I am most grateful for my wife, Adara, who fans the flames of my passion to “do good” and is the greatest thing that ever happened to me.

Julia Murray

Meet Julia Murray, our incredible branding photographer and the branding/wedding/engagement/general photographer for SO many others here in Charlotte. She started taking pictures in her sophomore year of college as a creative outlet and side gig.
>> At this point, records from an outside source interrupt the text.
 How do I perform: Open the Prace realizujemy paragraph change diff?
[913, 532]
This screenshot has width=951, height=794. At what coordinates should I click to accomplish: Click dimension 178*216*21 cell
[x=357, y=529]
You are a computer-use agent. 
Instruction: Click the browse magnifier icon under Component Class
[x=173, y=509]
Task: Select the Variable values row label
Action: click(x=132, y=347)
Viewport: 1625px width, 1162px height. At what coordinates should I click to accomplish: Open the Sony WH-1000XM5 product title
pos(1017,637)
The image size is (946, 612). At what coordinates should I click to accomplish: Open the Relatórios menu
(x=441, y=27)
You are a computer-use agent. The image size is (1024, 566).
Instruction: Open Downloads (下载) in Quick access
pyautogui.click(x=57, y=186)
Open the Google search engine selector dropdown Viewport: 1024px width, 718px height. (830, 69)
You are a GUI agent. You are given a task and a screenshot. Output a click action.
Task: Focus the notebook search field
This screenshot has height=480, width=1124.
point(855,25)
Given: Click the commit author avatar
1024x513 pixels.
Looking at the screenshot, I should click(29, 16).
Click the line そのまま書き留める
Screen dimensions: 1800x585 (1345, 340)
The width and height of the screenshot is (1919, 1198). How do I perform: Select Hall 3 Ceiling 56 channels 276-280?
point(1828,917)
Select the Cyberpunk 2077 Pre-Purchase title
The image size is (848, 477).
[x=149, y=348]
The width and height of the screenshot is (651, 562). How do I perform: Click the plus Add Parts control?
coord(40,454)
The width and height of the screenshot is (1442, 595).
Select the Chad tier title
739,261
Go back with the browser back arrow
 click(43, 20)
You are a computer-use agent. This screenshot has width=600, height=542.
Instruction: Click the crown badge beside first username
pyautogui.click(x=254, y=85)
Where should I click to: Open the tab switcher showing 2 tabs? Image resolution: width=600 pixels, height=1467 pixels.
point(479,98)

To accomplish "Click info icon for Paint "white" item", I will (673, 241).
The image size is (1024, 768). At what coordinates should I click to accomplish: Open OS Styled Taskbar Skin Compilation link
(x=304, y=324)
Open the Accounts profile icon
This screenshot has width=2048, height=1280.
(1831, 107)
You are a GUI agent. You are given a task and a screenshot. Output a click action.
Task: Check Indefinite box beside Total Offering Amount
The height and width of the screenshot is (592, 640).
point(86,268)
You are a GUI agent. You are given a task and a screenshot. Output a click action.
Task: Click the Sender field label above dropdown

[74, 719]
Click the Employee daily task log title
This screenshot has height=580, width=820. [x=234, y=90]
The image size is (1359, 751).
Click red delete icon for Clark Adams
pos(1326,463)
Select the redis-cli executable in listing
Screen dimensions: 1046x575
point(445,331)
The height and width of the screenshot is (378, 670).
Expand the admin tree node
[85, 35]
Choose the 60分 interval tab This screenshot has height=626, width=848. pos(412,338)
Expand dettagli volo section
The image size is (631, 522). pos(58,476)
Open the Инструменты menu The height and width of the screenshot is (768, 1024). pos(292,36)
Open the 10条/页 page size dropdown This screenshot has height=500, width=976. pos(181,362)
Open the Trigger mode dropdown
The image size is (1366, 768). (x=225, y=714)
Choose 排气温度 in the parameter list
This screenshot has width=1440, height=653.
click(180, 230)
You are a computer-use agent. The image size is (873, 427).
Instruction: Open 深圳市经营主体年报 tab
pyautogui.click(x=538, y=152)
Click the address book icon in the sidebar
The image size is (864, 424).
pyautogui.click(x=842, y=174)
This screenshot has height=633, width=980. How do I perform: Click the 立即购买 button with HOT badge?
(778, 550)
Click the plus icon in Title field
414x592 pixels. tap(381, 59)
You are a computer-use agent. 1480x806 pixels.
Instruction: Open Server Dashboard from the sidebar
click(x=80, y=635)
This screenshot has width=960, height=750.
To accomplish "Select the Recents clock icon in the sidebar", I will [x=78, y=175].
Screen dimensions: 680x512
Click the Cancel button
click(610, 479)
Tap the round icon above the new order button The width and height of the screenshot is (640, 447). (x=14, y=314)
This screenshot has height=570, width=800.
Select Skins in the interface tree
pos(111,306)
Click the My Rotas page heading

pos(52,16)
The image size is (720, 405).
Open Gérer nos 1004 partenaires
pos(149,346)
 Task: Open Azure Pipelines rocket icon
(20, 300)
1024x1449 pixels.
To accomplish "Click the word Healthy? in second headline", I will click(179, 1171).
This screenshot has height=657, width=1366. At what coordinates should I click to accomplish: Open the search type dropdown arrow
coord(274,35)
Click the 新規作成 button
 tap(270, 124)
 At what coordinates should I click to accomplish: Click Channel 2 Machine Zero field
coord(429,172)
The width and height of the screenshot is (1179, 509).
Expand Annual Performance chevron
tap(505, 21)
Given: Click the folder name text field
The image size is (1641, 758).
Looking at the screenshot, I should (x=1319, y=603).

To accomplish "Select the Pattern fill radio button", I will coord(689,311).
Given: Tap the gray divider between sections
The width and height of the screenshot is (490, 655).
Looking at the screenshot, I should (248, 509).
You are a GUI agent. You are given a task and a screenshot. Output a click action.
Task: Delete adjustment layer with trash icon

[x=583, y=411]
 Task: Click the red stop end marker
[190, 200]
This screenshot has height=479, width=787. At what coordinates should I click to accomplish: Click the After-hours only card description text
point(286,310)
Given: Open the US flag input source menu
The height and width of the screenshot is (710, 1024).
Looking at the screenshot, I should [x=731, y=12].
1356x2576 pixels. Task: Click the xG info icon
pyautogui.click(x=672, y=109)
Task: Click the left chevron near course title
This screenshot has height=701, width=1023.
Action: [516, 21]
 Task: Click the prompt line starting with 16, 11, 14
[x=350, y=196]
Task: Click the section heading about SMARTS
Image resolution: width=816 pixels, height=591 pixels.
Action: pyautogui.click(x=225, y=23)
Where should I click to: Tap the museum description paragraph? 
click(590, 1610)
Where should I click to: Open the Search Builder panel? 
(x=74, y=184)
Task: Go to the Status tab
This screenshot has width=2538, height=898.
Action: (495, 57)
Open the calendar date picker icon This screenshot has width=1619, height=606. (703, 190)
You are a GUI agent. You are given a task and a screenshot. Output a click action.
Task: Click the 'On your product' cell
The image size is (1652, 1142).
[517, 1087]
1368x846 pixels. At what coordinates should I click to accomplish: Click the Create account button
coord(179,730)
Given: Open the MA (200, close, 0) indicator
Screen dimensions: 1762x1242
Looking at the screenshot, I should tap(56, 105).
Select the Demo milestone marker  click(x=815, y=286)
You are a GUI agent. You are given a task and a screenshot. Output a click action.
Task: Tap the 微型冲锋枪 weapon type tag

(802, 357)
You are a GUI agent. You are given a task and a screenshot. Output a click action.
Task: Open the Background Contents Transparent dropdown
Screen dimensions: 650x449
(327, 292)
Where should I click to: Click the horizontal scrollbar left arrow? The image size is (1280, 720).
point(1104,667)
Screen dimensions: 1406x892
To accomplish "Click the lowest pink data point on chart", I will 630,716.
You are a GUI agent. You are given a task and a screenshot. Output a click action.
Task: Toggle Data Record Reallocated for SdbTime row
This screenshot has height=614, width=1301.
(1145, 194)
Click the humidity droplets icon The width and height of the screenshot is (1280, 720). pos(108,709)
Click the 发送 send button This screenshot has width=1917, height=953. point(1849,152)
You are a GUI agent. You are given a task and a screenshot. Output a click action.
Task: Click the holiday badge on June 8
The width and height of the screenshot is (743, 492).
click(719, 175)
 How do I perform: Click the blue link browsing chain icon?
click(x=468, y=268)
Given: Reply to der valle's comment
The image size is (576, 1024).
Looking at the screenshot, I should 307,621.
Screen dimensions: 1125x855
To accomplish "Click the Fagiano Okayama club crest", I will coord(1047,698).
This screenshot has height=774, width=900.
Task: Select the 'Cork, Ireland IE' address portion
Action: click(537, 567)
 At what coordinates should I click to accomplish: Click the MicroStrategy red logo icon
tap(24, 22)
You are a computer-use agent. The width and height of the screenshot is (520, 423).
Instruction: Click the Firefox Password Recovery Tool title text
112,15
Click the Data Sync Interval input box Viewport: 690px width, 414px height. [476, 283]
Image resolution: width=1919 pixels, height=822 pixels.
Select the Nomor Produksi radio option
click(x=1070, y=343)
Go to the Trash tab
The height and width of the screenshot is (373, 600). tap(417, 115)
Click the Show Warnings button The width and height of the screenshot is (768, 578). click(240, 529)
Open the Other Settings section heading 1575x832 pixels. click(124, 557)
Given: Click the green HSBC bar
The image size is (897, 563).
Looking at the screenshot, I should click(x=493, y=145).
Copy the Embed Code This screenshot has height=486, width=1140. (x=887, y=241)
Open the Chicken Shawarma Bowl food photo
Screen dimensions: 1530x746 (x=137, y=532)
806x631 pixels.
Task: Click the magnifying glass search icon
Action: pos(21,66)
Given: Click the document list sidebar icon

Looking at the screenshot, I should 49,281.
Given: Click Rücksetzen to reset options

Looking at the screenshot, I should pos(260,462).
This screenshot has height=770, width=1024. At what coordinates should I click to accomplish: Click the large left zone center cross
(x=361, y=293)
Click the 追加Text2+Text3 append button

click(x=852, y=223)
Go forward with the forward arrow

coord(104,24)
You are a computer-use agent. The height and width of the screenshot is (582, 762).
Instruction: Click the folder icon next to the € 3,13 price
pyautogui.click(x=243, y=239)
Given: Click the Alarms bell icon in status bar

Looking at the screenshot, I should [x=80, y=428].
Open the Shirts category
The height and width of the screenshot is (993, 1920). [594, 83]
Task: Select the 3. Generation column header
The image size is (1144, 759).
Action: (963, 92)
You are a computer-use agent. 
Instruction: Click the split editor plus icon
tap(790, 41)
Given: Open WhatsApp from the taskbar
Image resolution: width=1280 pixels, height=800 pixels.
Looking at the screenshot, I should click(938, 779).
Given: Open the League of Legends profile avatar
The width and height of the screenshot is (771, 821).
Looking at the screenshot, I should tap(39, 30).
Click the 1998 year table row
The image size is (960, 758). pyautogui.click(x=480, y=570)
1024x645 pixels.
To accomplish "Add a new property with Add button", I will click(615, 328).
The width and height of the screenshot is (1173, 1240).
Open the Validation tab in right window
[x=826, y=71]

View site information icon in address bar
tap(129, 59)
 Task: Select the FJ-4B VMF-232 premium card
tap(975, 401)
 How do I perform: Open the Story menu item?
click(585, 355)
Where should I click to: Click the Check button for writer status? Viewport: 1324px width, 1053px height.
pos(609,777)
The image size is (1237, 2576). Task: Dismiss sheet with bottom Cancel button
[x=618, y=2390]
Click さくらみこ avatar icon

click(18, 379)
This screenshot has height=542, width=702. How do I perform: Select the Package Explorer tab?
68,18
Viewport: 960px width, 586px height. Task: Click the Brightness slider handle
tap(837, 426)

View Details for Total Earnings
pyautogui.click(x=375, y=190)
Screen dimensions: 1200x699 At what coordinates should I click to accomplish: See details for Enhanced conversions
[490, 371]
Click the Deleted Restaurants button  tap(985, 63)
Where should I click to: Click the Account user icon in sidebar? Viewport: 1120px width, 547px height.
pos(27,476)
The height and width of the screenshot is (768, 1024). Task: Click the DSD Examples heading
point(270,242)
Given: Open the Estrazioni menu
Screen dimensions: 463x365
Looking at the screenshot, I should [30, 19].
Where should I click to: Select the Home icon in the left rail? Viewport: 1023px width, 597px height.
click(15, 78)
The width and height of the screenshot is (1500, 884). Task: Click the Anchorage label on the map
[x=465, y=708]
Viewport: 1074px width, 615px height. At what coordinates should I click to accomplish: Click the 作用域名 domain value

I’m grateful for curiosity. I’m grateful that it’s been a part of the way I think since I was very little. If I hadn’t been curious back in 2013, I wouldn’t have started my own company or moved out of my small home town to see what else life could look like. Without curiosity, life’s mundane and we don’t look at even the little things with big eyes. I’m grateful that every day, whether it’s in my job or relationships or just looking up at the sky, I’m always wondering more about them. It makes life fun!

Carrie Cook

GreenLight Fund is a fund devoted towards making investments toward our low income neighbors, children youth and families. It’s making investments where typically there’s been disinvestment or people have been marginalized or oppressed by historical, societal policies, rules and regulations. It’s about going back into communities and being rooted in those communities and making investments in education, healthcare, mental health, college access and retention. We’re a fund devoted toward creating better economic mobility. We launched in 2017, raised about $3.5 million, and now the goal is to spend that money down and make investments in community. We’re looking for a return of a stronger community and more opportunities that get expanded for our neighbors. We’re a national fund, but I launched our Charlotte work in 2017. We’re in 8 cities, and Charlotte was city number 6. We make all of our investments in Charlotte specifically. We raise the money here and then spend the money here.

I’m grateful for breath and life and shoes. I’m grateful for every single thing, even the bad that makes you appreciate the good. Every little thing that you think ‘why is this happening,’ it’s for a reason. Every thing, the good, the bad and the in between shapes who we are, and that’s what I’m grateful for. Every breath and every experience.